EXCERPTED TEXT –
— start —
When asked today why he chose to edit these details of his early life, Roth — who now answers only to Caspar — pauses, his voice wavering like the sound from a 1920 Victrola.
"My childhood was very tragic, very dysfunctional," he says. "Why would I want to go back and talk about those things? . . . I don't see why it's important."
It's a sentiment he takes to heart: His own children don't know his real name.
People who meet Caspar McCloud have a hard time forgetting him. When his name comes up 30 years after auditioning for a role in Beatlemania, actors from the original production fall over each other trying to describe the man.
"This guy was — and still is — one of the weirdest side stories to the Beatlemania saga," says actor Lenie Colacino, who played Paul McCartney.
In 1979, two years after the show opened, Beatlemania was still selling out most nights. Producers decided to take the show on the road. Every Thursday they held open casting calls to fill the extra spots — for the touring production, not the Broadway version, as Caspar claims.
— end —
REQUIRED WORK –
1. Please rewrite the passage about Caspar McCloud starting at "People who meet" and ending at "played Paul McCartney.", swapping "weirdest" for "strangest".
2. Carry the Caspar McCloud passage forward, beginning after its last sentence.

COLLECTED DATA –
— start —
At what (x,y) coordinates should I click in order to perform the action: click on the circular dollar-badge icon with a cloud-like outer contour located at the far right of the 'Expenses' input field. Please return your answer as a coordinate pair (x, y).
— end —
ANSWER LIST –
1.
People who meet Caspar McCloud have a hard time forgetting him. When his name comes up 30 years after auditioning for a role in Beatlemania, actors from the original production fall over each other trying to describe the man.
"This guy was — and still is — one of the strangest side stories to the Beatlemania saga," says actor Lenie Colacino, who played Paul McCartney.

2.
It was a warm spring day when McCloud showed up for his audition. He ambled straight up to the director. Hello, he said, I'm Caspar McCloud. I'm from England, and I'm here to audition for the role of John Lennon.
Cast members rolled their eyes. "I instantly recognized him as a fraud," Colacino says.
The biggest giveaway was McCloud's voice. It was peanut-butter thick and sounded like a cross between Prince Charles and Kenny Chesney. "His speech and enunciation was suspiciously unlike any [we] had ever heard before," recalls actor Glen Burtnik.
But McCloud impressed the director with his bravado and was hired on a temporary basis. The cast was surprised, but not shocked. "He had a very cool look about him, and sometimes in this business, it's all about how you sell yourself," Colacino says.
But McCloud — or "Cas-puhh," as the cast came to mockingly call him — never made it past early rehearsals. Colacino claims that the wannabe rocker couldn't carry a tune.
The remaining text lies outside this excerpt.